The House received the then president’s memorandum in March 2020 proposing the deletion of the only clause in the Bill. But with the House failing to marshal the required numbers to veto the president’s memorandum, the Bill was lost. 

Under the 2010 constitution, parliament is yet to marshal the two-thirds majority required to overturn the president’s memorandum on a Bill passed in the House. 

The Parliamentary Pensions (Amendment) Bill was also lost after the National Assembly failed to veto the president’s memorandum. 

The Bill by then Suba South MP John Mbadi, sought to have former MPs who served between July 1, 1984 and January 1, 2001, get an enhanced monthly pension of Sh100,000. 

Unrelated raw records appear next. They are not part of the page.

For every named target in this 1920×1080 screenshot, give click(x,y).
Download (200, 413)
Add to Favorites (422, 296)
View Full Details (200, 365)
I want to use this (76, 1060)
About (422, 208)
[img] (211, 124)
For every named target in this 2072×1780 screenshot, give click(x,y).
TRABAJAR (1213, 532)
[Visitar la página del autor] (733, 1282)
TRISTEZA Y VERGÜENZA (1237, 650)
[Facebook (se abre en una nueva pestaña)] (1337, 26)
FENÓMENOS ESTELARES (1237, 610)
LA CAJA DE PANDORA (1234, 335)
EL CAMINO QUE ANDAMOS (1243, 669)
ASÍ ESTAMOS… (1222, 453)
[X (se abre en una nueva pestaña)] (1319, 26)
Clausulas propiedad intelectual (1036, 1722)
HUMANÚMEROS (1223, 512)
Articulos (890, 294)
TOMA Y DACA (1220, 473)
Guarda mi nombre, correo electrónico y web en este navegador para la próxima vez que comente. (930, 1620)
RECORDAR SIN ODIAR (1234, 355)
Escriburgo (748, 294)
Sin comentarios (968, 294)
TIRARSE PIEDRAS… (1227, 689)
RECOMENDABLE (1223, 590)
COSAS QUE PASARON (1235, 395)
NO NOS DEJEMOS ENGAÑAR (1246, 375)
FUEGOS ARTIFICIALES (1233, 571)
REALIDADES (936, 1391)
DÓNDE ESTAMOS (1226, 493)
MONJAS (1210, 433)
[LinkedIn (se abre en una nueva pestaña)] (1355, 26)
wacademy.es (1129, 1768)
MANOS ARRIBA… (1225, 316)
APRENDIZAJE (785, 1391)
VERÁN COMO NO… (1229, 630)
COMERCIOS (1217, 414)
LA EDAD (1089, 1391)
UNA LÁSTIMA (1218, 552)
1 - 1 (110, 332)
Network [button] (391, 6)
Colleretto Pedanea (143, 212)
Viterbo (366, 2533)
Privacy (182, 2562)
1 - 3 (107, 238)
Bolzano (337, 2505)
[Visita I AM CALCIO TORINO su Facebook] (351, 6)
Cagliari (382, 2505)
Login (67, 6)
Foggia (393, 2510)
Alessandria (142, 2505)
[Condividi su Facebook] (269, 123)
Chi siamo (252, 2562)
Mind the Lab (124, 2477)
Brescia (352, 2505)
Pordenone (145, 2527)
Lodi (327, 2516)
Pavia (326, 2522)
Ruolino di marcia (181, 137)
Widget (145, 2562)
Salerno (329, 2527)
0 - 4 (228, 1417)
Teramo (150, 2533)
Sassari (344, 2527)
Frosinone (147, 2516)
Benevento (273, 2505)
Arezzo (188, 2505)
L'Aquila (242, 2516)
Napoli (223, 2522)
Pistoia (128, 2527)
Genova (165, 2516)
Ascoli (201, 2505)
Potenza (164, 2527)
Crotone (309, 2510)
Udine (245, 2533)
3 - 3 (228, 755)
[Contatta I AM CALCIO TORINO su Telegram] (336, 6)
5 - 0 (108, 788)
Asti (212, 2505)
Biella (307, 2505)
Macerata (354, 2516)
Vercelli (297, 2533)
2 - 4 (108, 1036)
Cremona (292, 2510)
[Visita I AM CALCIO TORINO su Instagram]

The Bill sailed through the House on August 5, 2020. 

But when it was transmitted for presidential assent, the president expressed his reservations on the advice of the Salaries and Remuneration Commission (SRC). 

In the memorandum, the president stated that the Bill overlooked the mandate of SRC of setting and reviewing of remuneration and benefits for all state and public officers among them MPs and the president. 

Then House Speaker Justin Muturi committed the president’s memorandum on the Bill to the Finance and National Planning Committee for processing and reporting to the House for consideration.

Although the committee recommended to the House that the president’s reservations on the Bill be vetoed, the House could not raise the requisite two-thirds majority to uphold the committee’s recommendations. 

The Institute of Directors of Kenya Bill by Ugenya MP David Ochieng was lost after the National Assembly failed to act on the president’s memorandum. 

The president’s memorandum on the Bill was received in July 2017 just days to the general election of August 8, 2017. 

By the time the president was transmitting his memorandum, the House had already adjourned to allow MPs time to campaign ahead of the general election. 

The Bill sought to establish the Institute of Directors of Kenya and to provide for the registration and regulation of the standards and practice of the profession. 

The institute was meant to issue certificates of registration to its members annually as a form of quality assurance to the public bodies, entities, enterprises and companies on whose boards its members are to be appointed.